Professor University of Idaho Moscow, Idaho, United States
Introduction:: Sinigrin is one of the major glucosinolates found in cruciferous plants such as Brussels sprouts, broccoli, and mustard seeds. The sinigrin–myrosinase chemical defense system is based on the rapid release of large amounts of cytotoxic allyl isothiocyanate (AITC) through the mixing of inert sinigrin and myrosinase upon plant tissue disruption. The potential of sinigrin to prevent the growth of cancer cells has been well reported. However, sinigrin cytotoxicity to cancer cells requires the addition of myrosinase to hydrolyze sinigrin and produce AITC to develop anticancer activity. In this study, phytochemical sinigrin encapsulated in chitosan (CS)-tripolyphosphate (TPP) ionic gelation nanoparticles (NPs) were fabricated to explore their anticancer effectiveness on myrosinase-expressed adenocarcinoma A549 cells. To our knowledge, the study presented here is the first attempt to examine anticancer effectiveness of delivering CS-TPP NPs encapsulating phytochemical sinigrin into cancer cells transfected with myrosinase gene.

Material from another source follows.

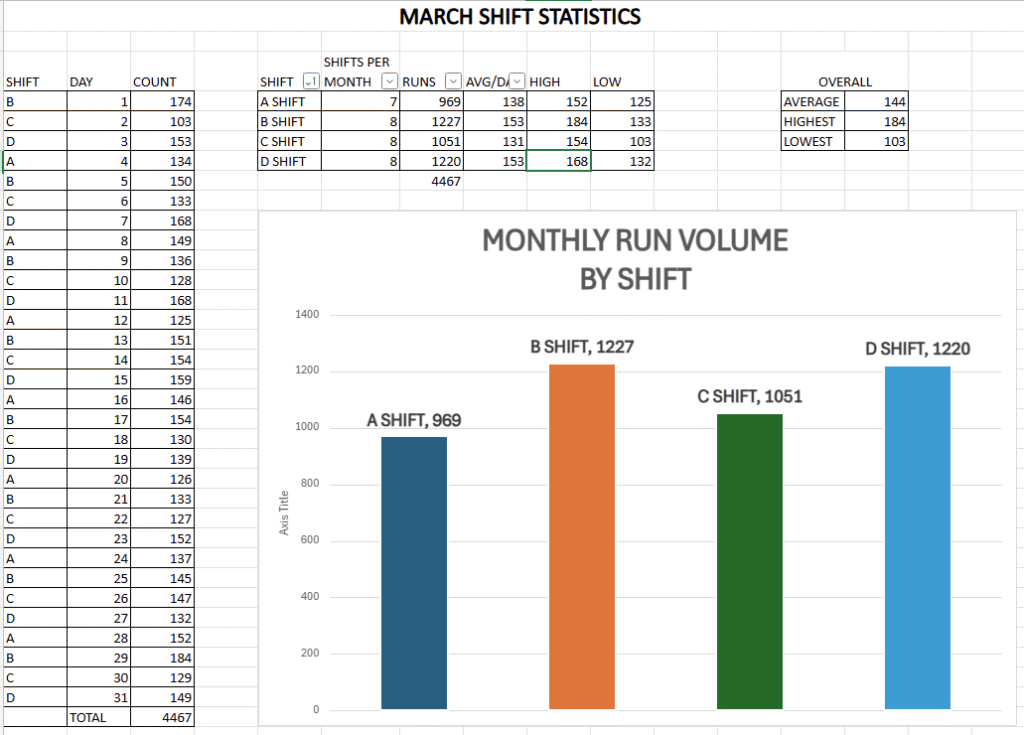Viewport: 1024px width, 735px height.
Task: Select the COUNT column header cell
Action: click(x=163, y=82)
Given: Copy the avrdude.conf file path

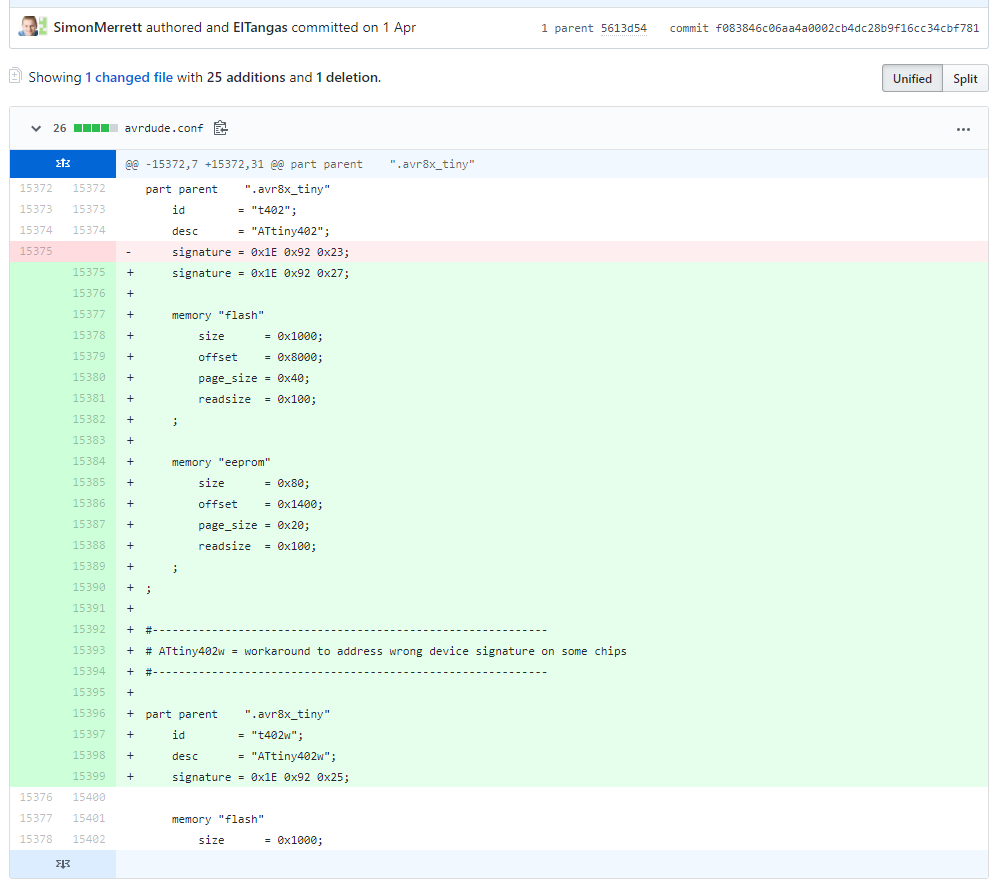Looking at the screenshot, I should click(x=221, y=128).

Materials and Methods:: The sinigrin-CS-TPP nanoparticles were prepared as following: first goes as follows: 760 µl of chitosan (medium viscosity, 0.1% wt dissolved in 1% acetic acid, pH = 4) was added into a microcentrifuge tube, and then 10 µl of 1 mM sinigrin was added to the chitosan solution with vortex. After the sinigrin was added, 40 µl of TPP (0.1% wt, pH =4) were added dropwise into the sinigrin-chitosan solution under vertex for 30 mins. The final solution containing sinigrin-CS-TPP NPs was filtered by a 0.45 µm syringe filter. The size and charge of the filtered NPs were measured by a dynamic light scattering device. The release profile of sinigrin from the CS-TPP NPs was determined using the dialysis membrane approach with the spectrometer detection of sinigrin at 227 nm. A549 lung cancer cells were transduced with myrosinase-green fluorescent protein (MYR-GFP) fusion gene-encoded lentivirus. The myrosinase-expressing A549 cells cultured in a 6-well plate with 1 ml of culture medium were treated with sinigrin-CS-TPP NPs in a serial dilution manner. The cell viability was determined by the level of GFP expression over a period of 48 hrs.
Results, Conclusions, and Discussions:: The average size of sinigrin-CS-TPP NPs detected by dynamic light scattering was 489.50 nm and the charge was -29.45 mV. Based on the sinigrin releasing profile, Michaelis-Menton type release was determined to be the best fit model. Fluorescent microscopy was used to confirm the expression of GFP. The transfected A549 cells are expected to express both myrosinase and green fluorescent protein. Since the marker protein (i.e., GFP) revealed its functional feature (i.e., green fluorescence), the heterologous protein (i.e., myrosinase) must be correctly folded as well. Therefore, the level of myrosinase expressed in the transfected A549 cell should be proportional to the degree of GFP expression. After loading sinigrin-CS-TPP NPs for 24 hrs, our result demonstrates that phytochemical sinigrin harnessed like a prodrug could be catalyzed by myrosinase-expressed adenocarcinoma A549 lung cancer cells to the production of AITC which induced cell apoptosis and arrested the growth of cancer cells. After 48-hr treatment, the A549 cancer cells were all dead as indicated without any GFP expression under fluorescent microscopy.